Wednesday, November 5, 2014

The Last Magic Christmas


Have you heard of NaBloPoMo? I hadn't either until a few days ago. It is a 30 day writing challenge to get you in the practice of writing. Prompts are provided as a guide if you choose to use them.  SOOO, here we go, I am going to try this thing out. Because I am a few days late in joining, I am going to use yesterday's prompt: Your favorite holiday memory

Remember the first time you realized there might not be a Santa Claus? Your older sibling, in the middle of an argument, blurts out that Santa isn't real, or you had that one friend at school that seemed older and wiser and she said matter-of-factly that he does not exist, because she found her presents tucked away behind some coats in a closet.  You got that little flutter of panic in your chest and a sick feeling in your stomach.  I was probably in the third or fourth grade when I stopped believing. I had my suspicions.  When Santa brought me a pair of roller skates, and forgot to cut off the tag inside the box that held the skates together, I knew the truth.

This is the story of my older sister's last "magic" Christmas.

She was nine or ten and teetering on the edge of not beleiving. I am sure having three younger sisters helped facilitate the desire to believe. Feeling like you know the biggest secret of them all, that Santa, the granter of wishes, the supreme being who you try and try and try to be good for all year long, might not really be real?!  Well, that is a big burden to bear for a nine year old girl.
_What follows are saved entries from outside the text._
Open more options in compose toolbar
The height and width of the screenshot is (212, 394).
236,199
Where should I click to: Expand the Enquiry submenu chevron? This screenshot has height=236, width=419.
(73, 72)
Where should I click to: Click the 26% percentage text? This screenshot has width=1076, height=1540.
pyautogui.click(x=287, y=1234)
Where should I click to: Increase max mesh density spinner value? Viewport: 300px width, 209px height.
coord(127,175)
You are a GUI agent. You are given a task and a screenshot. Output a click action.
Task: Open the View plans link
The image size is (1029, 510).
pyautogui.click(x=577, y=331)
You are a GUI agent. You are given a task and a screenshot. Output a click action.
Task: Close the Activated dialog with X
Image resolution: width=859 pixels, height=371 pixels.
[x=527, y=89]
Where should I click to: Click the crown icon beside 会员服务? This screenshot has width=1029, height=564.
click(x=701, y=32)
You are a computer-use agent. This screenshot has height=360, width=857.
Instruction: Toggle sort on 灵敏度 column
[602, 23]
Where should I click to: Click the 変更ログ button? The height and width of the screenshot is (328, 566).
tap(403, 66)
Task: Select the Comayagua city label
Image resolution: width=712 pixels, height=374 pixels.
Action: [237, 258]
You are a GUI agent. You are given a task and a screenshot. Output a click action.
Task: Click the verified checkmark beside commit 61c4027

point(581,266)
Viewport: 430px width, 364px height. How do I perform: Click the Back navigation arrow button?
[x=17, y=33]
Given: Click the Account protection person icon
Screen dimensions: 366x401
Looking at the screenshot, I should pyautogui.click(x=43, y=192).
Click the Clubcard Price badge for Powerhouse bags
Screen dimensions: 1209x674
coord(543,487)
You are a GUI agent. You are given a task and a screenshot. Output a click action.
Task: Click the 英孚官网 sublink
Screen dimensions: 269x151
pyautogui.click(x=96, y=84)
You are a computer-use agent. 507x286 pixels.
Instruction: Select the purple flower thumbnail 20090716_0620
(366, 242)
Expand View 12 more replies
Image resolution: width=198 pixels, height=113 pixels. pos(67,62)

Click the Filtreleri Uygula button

It was Christmas Eve. She and I shared a room. We scrambled into our beds. Our red night gowns snapping with static as we wiggled under our sheets. Our hair was wrapped up in pink sponge curlers, and it was difficult to get comfortable on the pillow.  Add in the Christmas Eve excitement and sleep was almost impossible. The top of my bed was up against a window.  Under that window, the black roof of the family room downstairs jutted out into the back yard. In our room, the bottom half of the windows were covered with brown wooden shutters that folded back on hinges. I would lie down, tilt my head back and look up through the closed slats of those shutters, at the alternating lines of wood and purple night sky. That night, as I was looking up, trying to go to sleep, snowflakes started to fall. I happily closed my eyes, thinking that the snow would help Santa and his reindeer on their journey.

I am sure the Christmas morning routine in our house was very similar to yours. The kids wake up, one or more wakes up the parents. Mom and Dad go downstairs to "check everything out". Our Mom would turn on Christmas music, and turn on the lights on the tree.  We would perch eargerly on the top step of the stairs waiting for the OK to run down. Dad would be at the bottom of the stairs with a camera.

This paticular Christmas morning was different. I woke up, I looked outside to see how much it had snowed. And right there, on the roof under my window, in the freshly fallen snow, REINDEER TRACKS! REAL REINDEER TRACKS! My sister climbed onto my bed. Our breath fogged up the window as we pressed our noses against the cold glass in awe.  Santa had been to our house!  She knew it! She knew there was real a Santa. There was no other explantion for the tracks. She was relieved, so relieved. We rushed into our parents' room to tell them about our discovery.  It was even harder than normal to sit still as we sat on that top step, waiting for the OK sign to come downstairs. We had PROOF that Santa had come.

That Christmas, you could feel the magic.  I felt it, I can still feel it when I think about it. My sister can too. It was just enough magic to make my sister believe for one more year. That was her last magic Christmas. The tracks on the roof must have been from a squirrel or raccoon, but to us they were from real live reindeer. We didn't bother to count them, or take notice of their size, or look for marks from a sleigh.  My mom and dad both have commented on the magic that Christmas and how the timing was just perfect.

I imagine it is a sad milestone for a parent when their child no longer beleives. I am still several years from that experience.  I hope, man do I hope, that I can make that same kind of magic happen just once for my kids.